• Material provided:

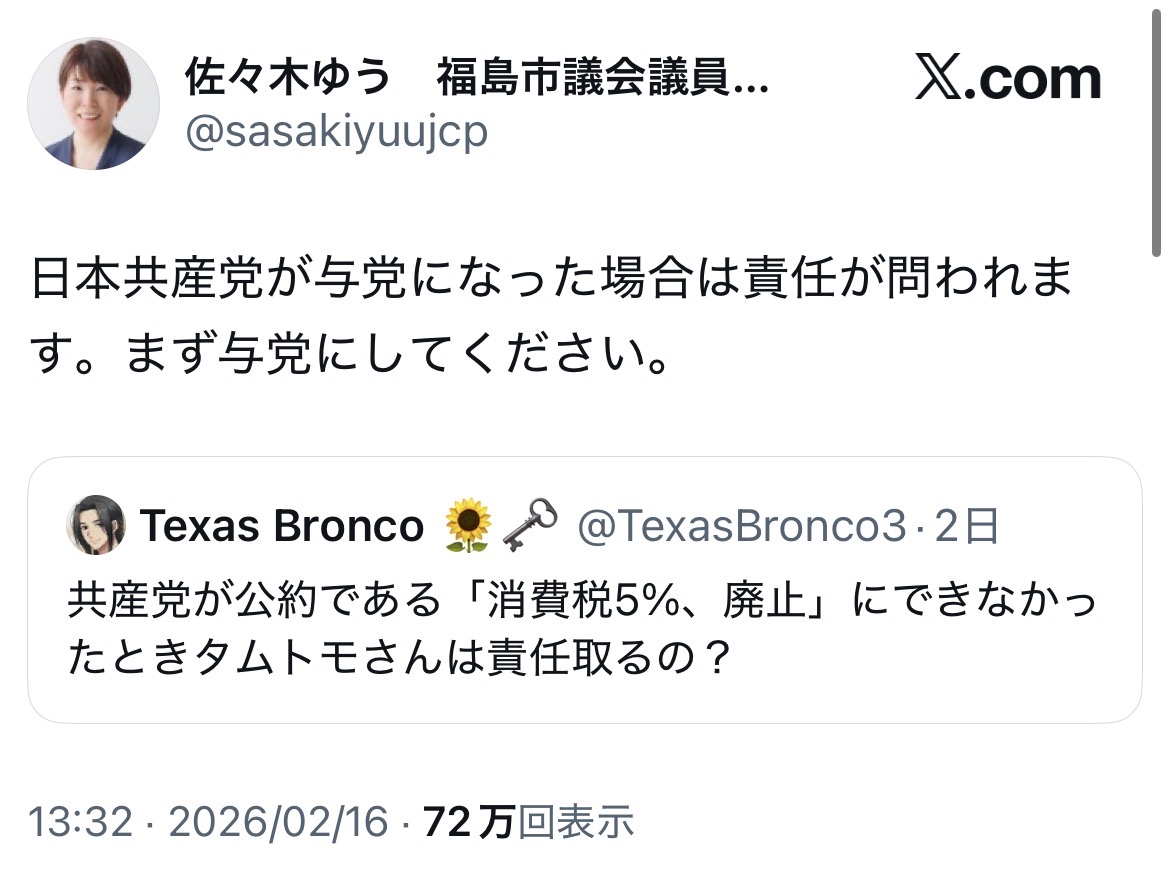Click the quoted line ending 責任取るの？
The height and width of the screenshot is (870, 1170).
click(x=396, y=659)
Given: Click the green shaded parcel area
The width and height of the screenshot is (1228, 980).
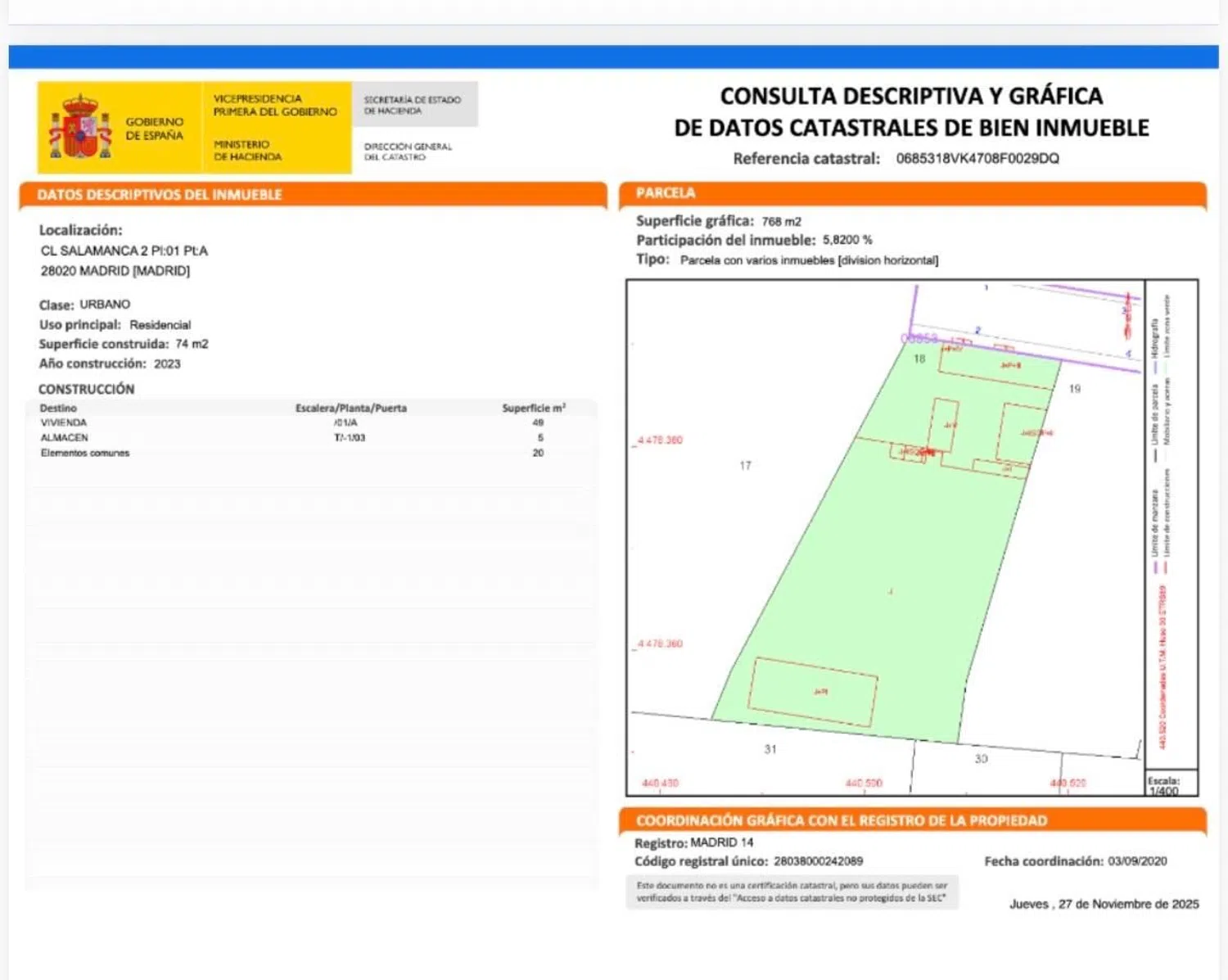Looking at the screenshot, I should coord(868,573).
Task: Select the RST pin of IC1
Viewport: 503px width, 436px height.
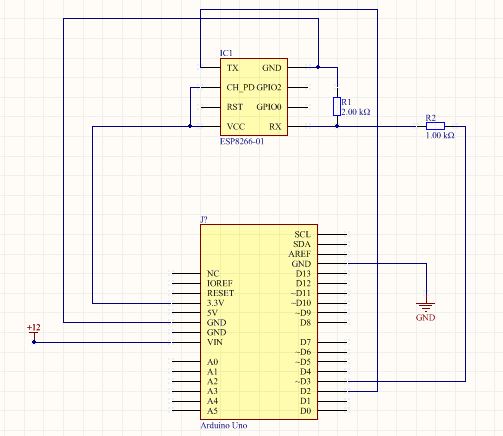Action: tap(210, 107)
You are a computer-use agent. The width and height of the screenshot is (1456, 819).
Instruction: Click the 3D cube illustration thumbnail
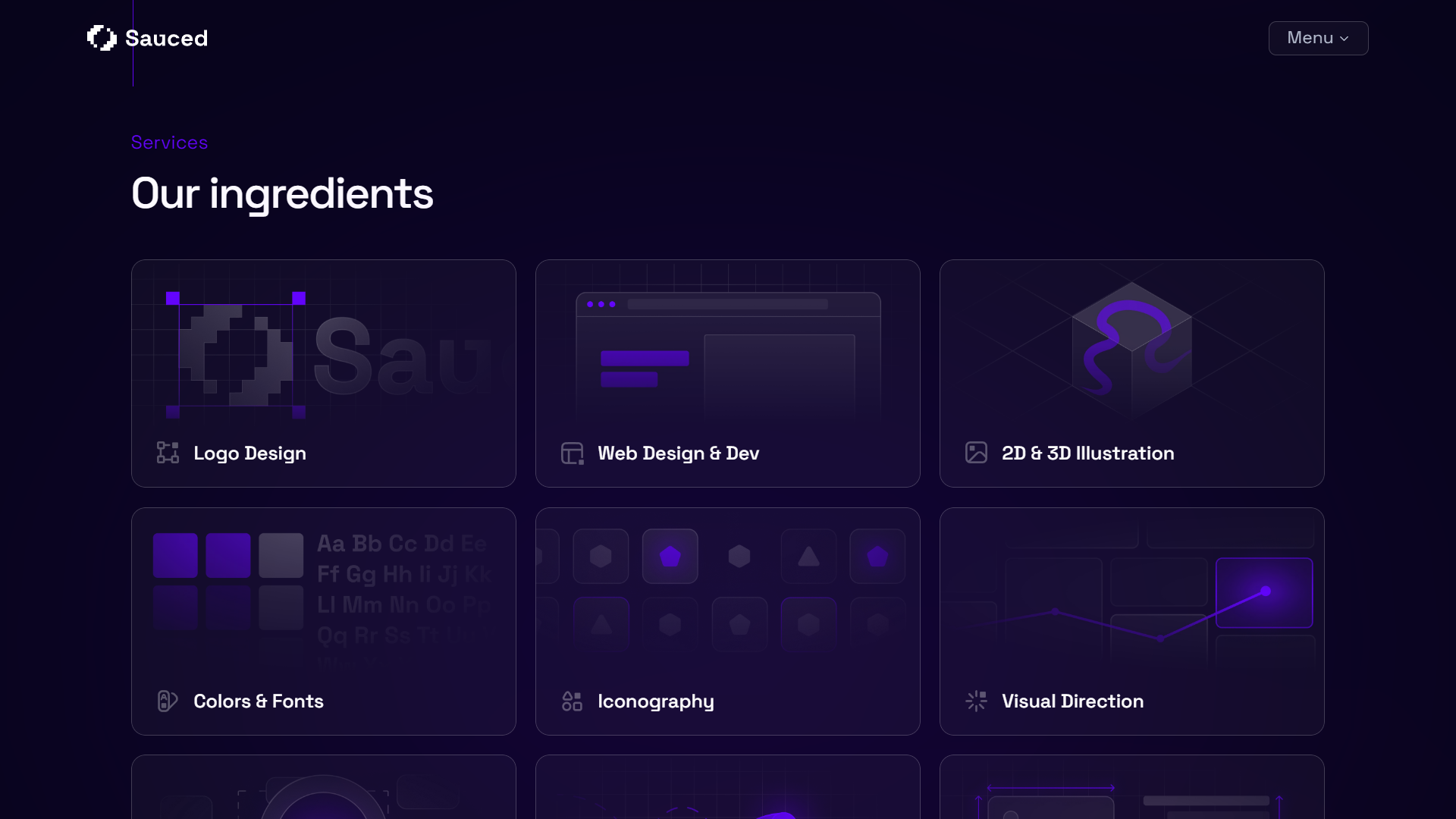click(x=1131, y=349)
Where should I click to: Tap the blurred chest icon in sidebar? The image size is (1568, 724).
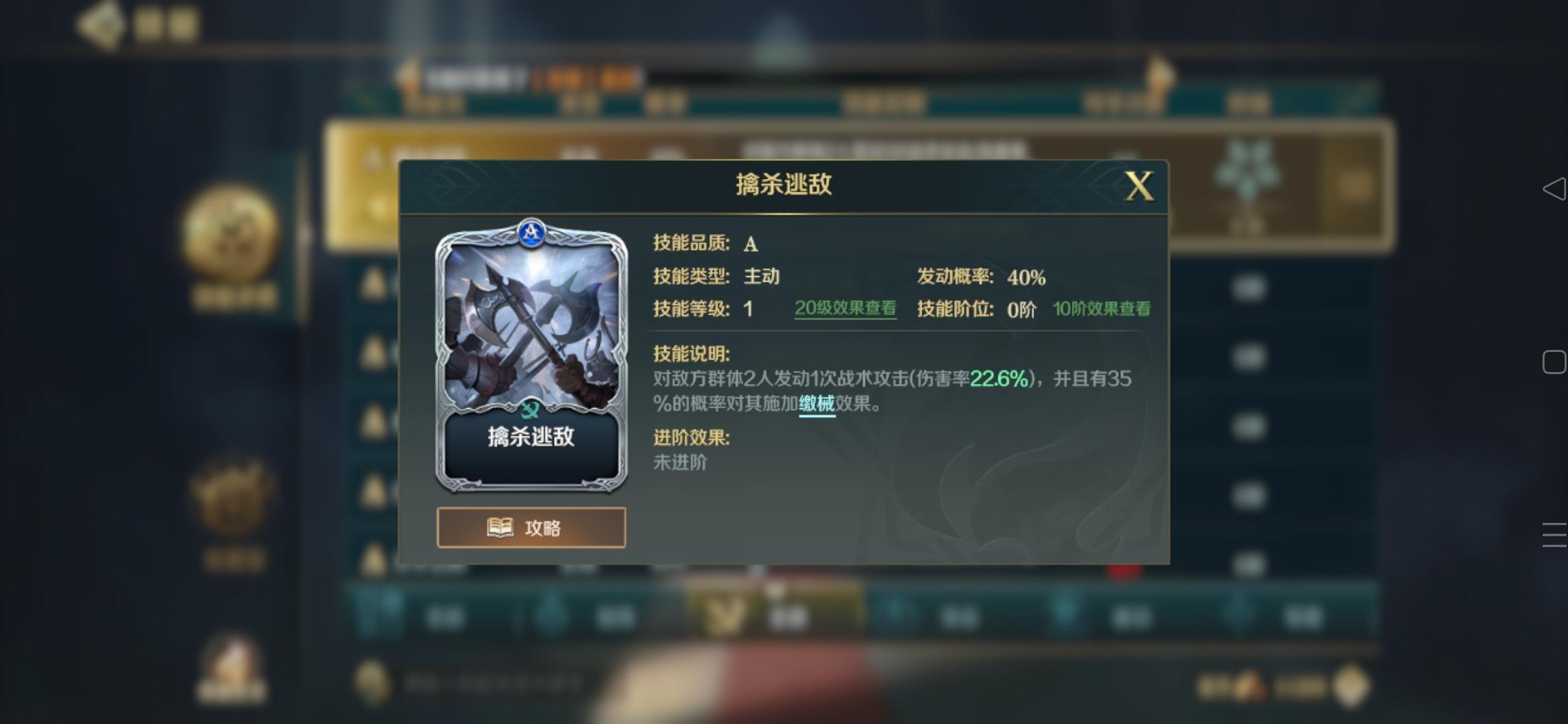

• What is required:
Return only the line with "Given: Click the green shaded parcel area" and the lines after it up to the end of the records, exact and free of pictures.

• Response:
Given: Click the green shaded parcel area
The width and height of the screenshot is (1228, 980).
Looking at the screenshot, I should coord(868,573).
Task: Select the RST pin of IC1
Viewport: 503px width, 436px height.
Action: tap(210, 107)
You are a computer-use agent. The width and height of the screenshot is (1456, 819).
Instruction: Click the 3D cube illustration thumbnail
click(x=1131, y=349)
Where should I click to: Tap the blurred chest icon in sidebar? The image size is (1568, 724).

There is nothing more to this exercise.